The simplest and most widely used is a saline wash to remove dead tissue,
debris, and blood which theoretically increases the bacteriologic medium
Others suggest that wrapping the harvested fat in cottonoids acts to
concentrate the graft prior to injection. More involved techniques include
insulin baths designed to decrease lipolysis and increase the glycogen and
lipid formation within the cells. Eppley used bovine basic fibroblastic
growth factor and was able to demonstrate a greater proportion of intact fat
cells compared with controls.
Long-term Results
Many surgeons remain skeptical about the long term results of
lipotransplantion as a result of several early studies demonstrating poor
results due to atrophy. More recent histological and clinical studies now
suggest that with meticulous technique for harvest, transfer, and deposition
excellent long term results can be achieved. In addition to handling of the
grafts, overcorrection of the defect is imperative for satisfying
post-operative aesthetics. 20-30% is best for overcorrection for defects 2ml
or less, while 30-50% overcorrection is better for larger defects.
BIBILIOGRAPHY
Bailey BJ. Head and Neck Surgery - Otolaryngology. Philadelphia: JB
Lippincott, 1993. p2309
Boyce RG. The use of autogenous fat, fascia, and nonvascularized muscle
grafts in the head and neck. Otolaryng. Clinics of North Am. 1994;27(1):39.

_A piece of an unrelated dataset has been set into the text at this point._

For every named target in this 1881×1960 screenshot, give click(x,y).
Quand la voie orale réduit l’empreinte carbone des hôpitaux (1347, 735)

Goddio AS. Suction lipectomy; the gold triangle of the neck. Aest. Plast.
Surg. 1992;16:27.
Kamer FM. Submental Surgery. Arch Otolaryngol Head Neck Surg. 1991;117:40.
Moreno A. Esthetic contour analysis of the submental cervical region. J
Oral Maxxilofac. Surg. 1994;52:704.
Niechajev I. Long-term results of fat transplantation: clinical and
histologic studies. Plastic and Reconstructive Surgery 1994;94(3):496.

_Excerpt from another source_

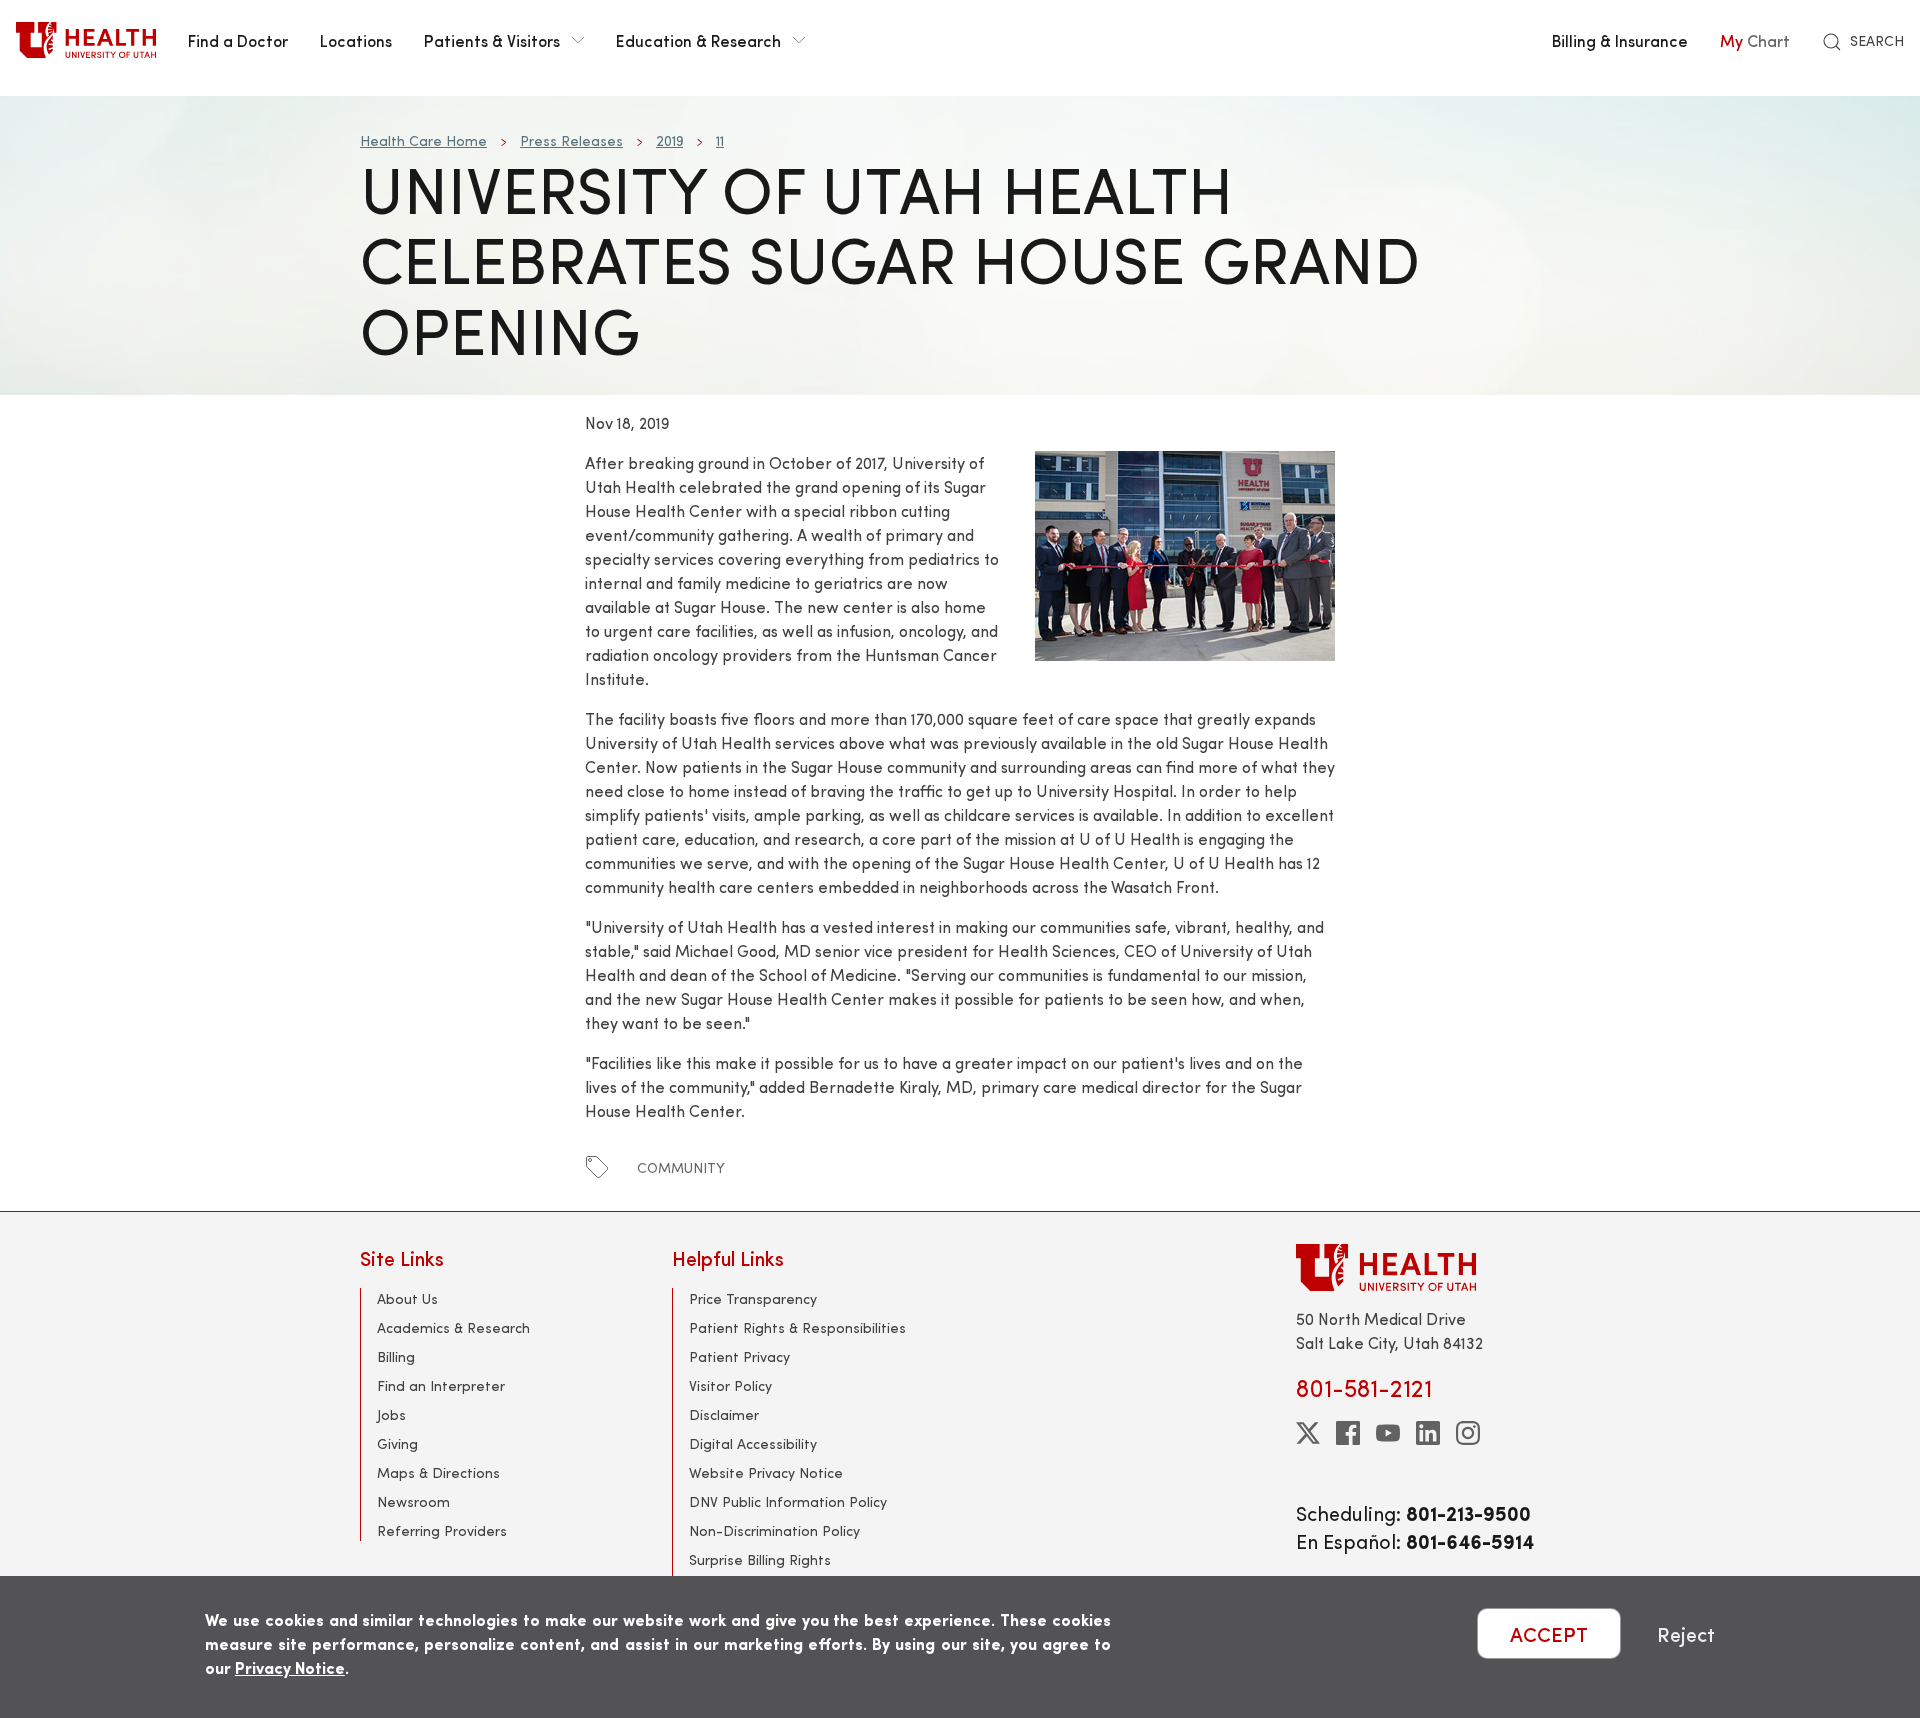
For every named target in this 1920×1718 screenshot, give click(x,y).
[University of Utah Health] (86, 40)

Perkins SW. Use of submentoplasty to enhance cervical recontouring in
face-lift surgery. Arch Otolaryngol Head Neck Surg 1993;119:179.
Rhee CA. Toxic shock syndrome associated with suction assisted lipectomy.
Aesth. Plast. Surg. 1994;18:161.
Teimourian B. Suction Lipectomy and Body Sculpturing. St Louis: C V Mosby
Company, St Louis 1987 p65.
Wooden AW. Liposuction-assisted revision and recontouring of free
microvascular tissue transfers. Aesthetic Plastic Surgery 1993;17:103.